Com a intenção de manter certa periodicidade de 5 ou 6 anos entre cada álbum, Vanessa estreou “De Papel” (2003); na sequência lançou “Pétala por Pétala” (2009), com produção assinada por Zeca Baleiro, e “O Segundo Sexo” (2014); então, entre 2019 e 2020, era o momento de lançar mais um álbum. Compositora contumaz, Vanessa conta ter mais de 300 canções e a escolha de um repertório começa pelo resgate destas músicas e o encontro com um tema. Porém, nem sempre foi assim, ela conta que demorou muito para se legitimar como compositora, o que aconteceu no período que viveu em Barcelona. “Cinema Ilusão” daria nome ao projeto, uma canção de desamor com tons de otimismo. Porém, durante o processo do álbum sobreveio a pandemia de Covid-19 que passou a marcar o trabalho. Tendo planejado o lançamento de um álbum para 2020, com a pandemia veio a mudança de planos. “Eu pensei: não vou lançar um álbum na pandemia, vou lançar, no máximo, um single, um disco, um álbum, não tenho coragem”. O trabalho passou a ter novo cronograma e passou a chamar “Cinema Apocalipse”, com uma referência à “Canção para Ninar o Apocalipse”. Essa tensão entre a ilusão e o apocalipse se torna, no trabalho de Vanessa, o distanciamento em relação à câmera de cinema, e ela, a diretora que escolhe cada enquadramento destas crônicas do absurdo que invadem o retrato cotidiano. Conta Vanessa que confiou em suas sensações. “Pode ser uma teoria sem embasamento nenhum, mas acho que as pessoas estavam ouvindo muita música, mas ouvindo com uma certa cautela”.
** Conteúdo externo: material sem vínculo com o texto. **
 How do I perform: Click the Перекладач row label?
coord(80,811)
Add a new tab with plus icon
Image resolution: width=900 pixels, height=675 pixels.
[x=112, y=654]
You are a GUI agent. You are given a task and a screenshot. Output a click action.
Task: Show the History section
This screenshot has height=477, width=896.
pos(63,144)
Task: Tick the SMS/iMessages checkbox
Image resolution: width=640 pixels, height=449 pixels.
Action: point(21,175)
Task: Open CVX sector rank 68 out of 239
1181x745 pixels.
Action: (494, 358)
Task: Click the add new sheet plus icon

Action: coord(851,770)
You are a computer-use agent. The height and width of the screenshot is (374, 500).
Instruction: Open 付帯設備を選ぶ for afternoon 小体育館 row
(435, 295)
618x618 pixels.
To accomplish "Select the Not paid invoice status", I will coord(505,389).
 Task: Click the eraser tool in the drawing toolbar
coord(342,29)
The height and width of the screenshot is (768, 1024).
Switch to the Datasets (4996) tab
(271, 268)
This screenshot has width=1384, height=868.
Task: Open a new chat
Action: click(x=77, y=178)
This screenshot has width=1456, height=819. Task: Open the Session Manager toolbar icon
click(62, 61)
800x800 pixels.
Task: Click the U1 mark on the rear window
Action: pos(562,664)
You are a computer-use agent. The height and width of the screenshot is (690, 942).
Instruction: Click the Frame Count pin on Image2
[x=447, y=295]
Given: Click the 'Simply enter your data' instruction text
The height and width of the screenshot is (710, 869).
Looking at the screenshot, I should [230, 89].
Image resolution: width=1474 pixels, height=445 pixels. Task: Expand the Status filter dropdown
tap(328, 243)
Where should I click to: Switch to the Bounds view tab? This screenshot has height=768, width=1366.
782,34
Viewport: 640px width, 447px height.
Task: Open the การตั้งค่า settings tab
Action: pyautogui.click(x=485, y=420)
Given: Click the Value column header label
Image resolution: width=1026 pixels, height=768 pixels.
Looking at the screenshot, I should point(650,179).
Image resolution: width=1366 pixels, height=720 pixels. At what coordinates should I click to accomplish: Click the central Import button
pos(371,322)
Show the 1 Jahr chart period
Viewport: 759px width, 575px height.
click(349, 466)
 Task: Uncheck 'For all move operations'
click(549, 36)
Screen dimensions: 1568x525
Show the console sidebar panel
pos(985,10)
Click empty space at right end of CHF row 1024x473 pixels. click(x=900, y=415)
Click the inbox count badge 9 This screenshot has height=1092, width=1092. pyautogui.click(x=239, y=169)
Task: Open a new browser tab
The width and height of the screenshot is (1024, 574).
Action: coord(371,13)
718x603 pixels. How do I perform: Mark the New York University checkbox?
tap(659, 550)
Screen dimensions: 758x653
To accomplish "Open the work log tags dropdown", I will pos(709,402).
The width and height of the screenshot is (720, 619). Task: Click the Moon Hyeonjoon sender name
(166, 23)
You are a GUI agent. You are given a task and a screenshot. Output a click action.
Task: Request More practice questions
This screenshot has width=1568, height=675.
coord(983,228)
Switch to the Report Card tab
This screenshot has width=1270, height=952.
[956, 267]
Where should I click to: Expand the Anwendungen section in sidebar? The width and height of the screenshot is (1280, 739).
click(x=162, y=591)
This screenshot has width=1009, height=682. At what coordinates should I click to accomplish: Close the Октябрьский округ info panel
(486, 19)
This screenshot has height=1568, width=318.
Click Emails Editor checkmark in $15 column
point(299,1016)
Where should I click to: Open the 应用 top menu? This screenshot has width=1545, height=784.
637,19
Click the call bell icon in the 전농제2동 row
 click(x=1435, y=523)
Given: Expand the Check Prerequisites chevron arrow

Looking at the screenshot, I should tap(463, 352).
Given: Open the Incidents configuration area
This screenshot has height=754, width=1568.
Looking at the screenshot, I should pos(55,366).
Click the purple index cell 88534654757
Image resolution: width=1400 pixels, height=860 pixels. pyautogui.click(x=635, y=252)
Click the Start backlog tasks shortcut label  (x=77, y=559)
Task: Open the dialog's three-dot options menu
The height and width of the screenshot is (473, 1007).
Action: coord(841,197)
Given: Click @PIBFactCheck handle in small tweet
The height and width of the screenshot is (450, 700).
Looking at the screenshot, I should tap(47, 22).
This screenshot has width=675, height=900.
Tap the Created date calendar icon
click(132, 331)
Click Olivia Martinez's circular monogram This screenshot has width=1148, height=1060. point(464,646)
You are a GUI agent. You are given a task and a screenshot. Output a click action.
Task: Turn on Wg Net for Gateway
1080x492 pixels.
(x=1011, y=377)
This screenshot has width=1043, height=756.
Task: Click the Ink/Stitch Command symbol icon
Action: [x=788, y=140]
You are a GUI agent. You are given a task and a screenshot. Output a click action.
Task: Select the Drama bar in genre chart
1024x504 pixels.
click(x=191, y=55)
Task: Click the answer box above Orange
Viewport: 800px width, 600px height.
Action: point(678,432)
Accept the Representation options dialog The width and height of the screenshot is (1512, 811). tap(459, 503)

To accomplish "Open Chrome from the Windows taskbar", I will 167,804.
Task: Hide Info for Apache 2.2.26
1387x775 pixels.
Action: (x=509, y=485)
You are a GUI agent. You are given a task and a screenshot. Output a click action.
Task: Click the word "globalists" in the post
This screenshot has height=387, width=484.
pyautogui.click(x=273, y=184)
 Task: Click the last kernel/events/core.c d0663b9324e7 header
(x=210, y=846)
SEM AMARRAS OU COMPROMISSOS

“Cinema Apocalipse” é álbum que transparece liberdade. Ainda que seus laços com Chico César e Zeca Baleiro estejam presentes, as parcerias de Vanessa vão mais longe e incluem canções com Luiz Tatit e Fernanda Takai, por quem ela não esconde sua admiração. O beat eletrônico tem um lugar especial na obra, tanto que ele abre o álbum com “Tudo Está Bem” e “Ousadia”, mas os instrumentos orgânicos reaparecem em seguida, nas faixas seguintes até o retorno do beat. Esse jogo dá ao conjunto uma certa contradição sonora, que é complementar. É em aparentes paradoxos que forma o sabor agridoce delicado de Vanessa, entre o prazer e a estupefação. Se com os amigos de longa data, a sonoridade remonta ao trabalho em conjunto, em que a oposição das vozes se faz presente, há também uma sensação de complementaridade. Com Fernanda Takai, o flerte é completamente diferente, os timbres são nuances, embora a maciez de Takai seja inconfundível. Na realidade, a melodia de voz faz contraste com a sonoridade eletrônica. Esses elementos traziam ao álbum um caráter que apresentava novidades e, para isso, Vanessa queria um momento em que as pessoas estivessem mais abertas para o mundo. Mas essas possibilidades sempre parecem estar mitigadas, com a chance de não acontecer, diante das necessidades de testagem de equipe e o fantasma de novas ondas. Porém, mesmo assim Vanessa conseguiu lançar o trabalho em uma noite no SESC.

O QUE OUÇO É MINHA VIDA

Em uma noite típica do outono paulistano, Vanessa se apresentou no lançamento do livro da jornalista Flora Miguel. Uma apresentação intimista de voz e violão em uma pequena livraria e café na entrada da Vila Madalena para um público selecionado. Ao terminar a primeira canção, um homem exclamou: “que voz linda! Eu sou cego, o que eu ouço é a minha vida!”, o que pode ser uma excelente metáfora acidental para o próprio trabalho da cantora e compositora. A vida, ou melhor, a potencialidade do viver é a marca mais característica deste álbum, como se a paralização das atividades fizesse Vanessa cantar sua ânsia de viver. A faixa “Fome de Tudo” talvez seja o exemplo mais pungente desta escolha, o amor que ela buscava ao conceber a obra se materializa em sua voz neste chamado à vida. Nesta simbiose entre público e artista, esta faz do cantar a sua vida e isso reflete no público que, ao ouvi-la, encontra a plenitude da relação. Sobrevém a potência das canções. Esta potência se marca na dicotomia aparente entre as faixas “Cinema Ilusão” e “Canção de Ninar o Apocalipse”, mas não se encerra apenas nestas faixas. Em um momento em que o obscurantismo está tão forte, o trabalho de Vanessa Bumagny representa um posicionamento não panfletário, mas absolutamente político, sobre a necessidade da arte em nossas vidas.